Robert Riggs said it took them 4 1/2 minutes to go from Debra's truck , to the trailer, on over to Quiktrip and then back to the truck, finding it in flames. Vivian Rhodes drove by the truck, already in flames, then drove down the highway, turned around, and drove to the Quiktrip.
                                                                                    
So that gives about 90 seconds for an outsider to set the truck on fire, and also set the trailer full of explosives and a compressor on fire, across the hwy.

Feb. 21st, 1989:
                                                                                                                    
Melvin Stanton told detectives that a few days before the explosion, Robert Riggs had said to him, ""If anything happens out here, you keep your mouth shut!"

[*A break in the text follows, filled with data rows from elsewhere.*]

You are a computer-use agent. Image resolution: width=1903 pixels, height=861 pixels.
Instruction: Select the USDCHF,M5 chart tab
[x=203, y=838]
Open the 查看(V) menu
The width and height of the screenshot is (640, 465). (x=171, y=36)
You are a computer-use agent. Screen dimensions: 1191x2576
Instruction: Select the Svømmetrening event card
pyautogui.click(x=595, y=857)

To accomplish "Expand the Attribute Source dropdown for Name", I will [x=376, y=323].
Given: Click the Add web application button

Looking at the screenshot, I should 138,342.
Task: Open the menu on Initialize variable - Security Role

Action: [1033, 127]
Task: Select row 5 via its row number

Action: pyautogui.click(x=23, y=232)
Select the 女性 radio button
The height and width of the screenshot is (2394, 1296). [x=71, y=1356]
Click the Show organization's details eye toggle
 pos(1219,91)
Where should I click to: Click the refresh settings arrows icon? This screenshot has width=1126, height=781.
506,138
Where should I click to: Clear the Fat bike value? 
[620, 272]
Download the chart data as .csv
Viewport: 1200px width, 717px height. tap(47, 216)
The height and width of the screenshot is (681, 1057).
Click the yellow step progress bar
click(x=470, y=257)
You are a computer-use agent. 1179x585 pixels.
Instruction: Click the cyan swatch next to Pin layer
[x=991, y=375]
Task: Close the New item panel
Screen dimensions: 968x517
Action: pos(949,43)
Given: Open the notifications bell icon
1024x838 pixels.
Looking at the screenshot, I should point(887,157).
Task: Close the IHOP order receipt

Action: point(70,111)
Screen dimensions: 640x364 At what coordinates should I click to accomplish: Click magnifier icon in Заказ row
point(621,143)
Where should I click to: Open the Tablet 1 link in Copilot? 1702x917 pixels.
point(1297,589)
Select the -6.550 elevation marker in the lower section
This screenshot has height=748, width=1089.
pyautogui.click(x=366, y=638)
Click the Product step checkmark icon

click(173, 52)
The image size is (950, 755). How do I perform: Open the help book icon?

The Security Guards (Part 2)

"If anything happens out here, you keep your mouth shut!" That's what Robert Riggs told Melvin Stanton, a fellow employee, a few days before the explosion. That statement alone should have put the Riggs' at the top of the suspects list. Instead, in March of 1989, the police publicly exonerated them from suspicion.
Records show that even after they excluded the Riggs' from suspicion, they continued investigating them. ATF Agent Dave True repeatedly tried to link Debra and Darlene Edwards (one of the convicted) together. Darlene denies knowing Debra Riggs.

Debra admitted that neither she nor her brother ever went to see what was happening on the east side of the highway. But in a deposition she stated that the Mt. Plains pickup was on fire and might have set fire to the trailers full of ammonium nitrate and fuel oil.

Detectives also reenacted the scene, when Debra saw two people walking across the highway the night of the explosion. They determined there was no way that she could have seen anyone where she said she saw them.

Melvin Stanton had also told police Debra always has a large boxer dog with her at work. The night of the explosion, she didn't.

The Riggs' never mentioned Stanton, any of the numerous times they were questioned, coming to work or being sent home. Melvin Stanton was never again questioned by authorities, and couldn't be found by the defense attorneys when preparing for trial.

Here's another thing that doesn't fit. Debra stated, in a deposition, that she told all six of the firemen that the trailers were loaded with ammonium nitrate and fuel oil. A commonly known rule, firefighters do not fight a fire once it reaches ammonium nitrate. They evacuate and let the fire burn out.

One more thing I meant to include : On Feb. 16, 1994, ATF agent True took a signed statement from a woman, which said: "Approximately five years ago, shortly after the explosion which killed the six Kansas City Firefighters, I believe some television news program mentioned the explosion, which caused Sandy DiGiovanni to say she had information about the cause of the explosion. DiGiovanni said that a friend of hers, Donna Constanza (sic), claimed to have worked as a security guard on the construction site where the explosion occurred. Donna Constanza (sic) said that on the night of the explosion, she assisted a fellow female security guard to burn her private pick-up truck. This was done to collect insurance on the truck."